*Stored data:*
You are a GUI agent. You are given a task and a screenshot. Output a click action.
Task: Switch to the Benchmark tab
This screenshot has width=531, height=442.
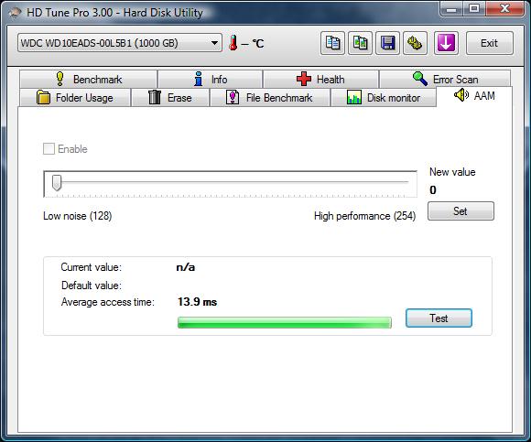tap(89, 80)
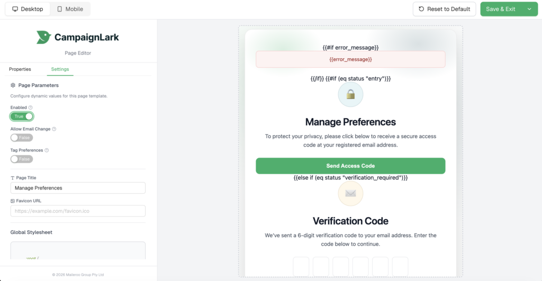Click the help icon next to Enabled

(30, 107)
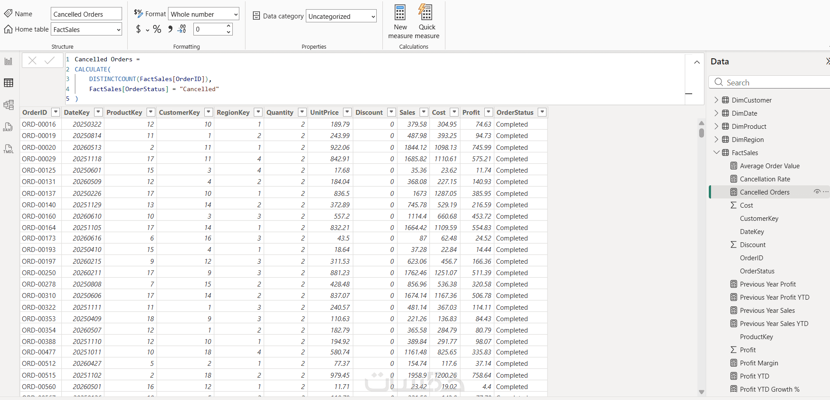Viewport: 830px width, 400px height.
Task: Cancel formula edit with X button
Action: pos(32,60)
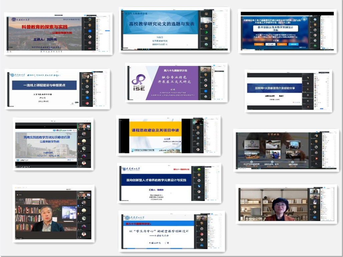The height and width of the screenshot is (257, 343).
Task: Open the 科普教育的探索与实践 meeting screenshot
Action: pyautogui.click(x=58, y=33)
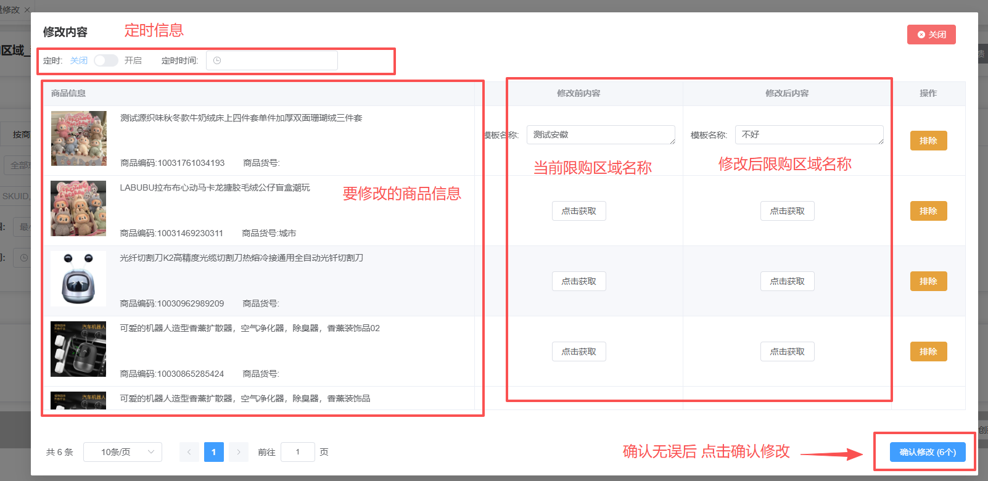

*Work task:*
Return the material verbatim; the images are not to appear in the copy.

*Result of this exercise:*
You are a GUI agent. You are given a task and a screenshot. Output a click action.
Task: Switch to the Benchmark tab
This screenshot has width=531, height=442.
tap(89, 80)
Click the help icon next to Enabled

(30, 107)
Viewport: 830px width, 400px height.
Task: Cancel formula edit with X button
Action: pos(32,60)
The height and width of the screenshot is (257, 343).
Task: Open the 科普教育的探索与实践 meeting screenshot
Action: pyautogui.click(x=58, y=33)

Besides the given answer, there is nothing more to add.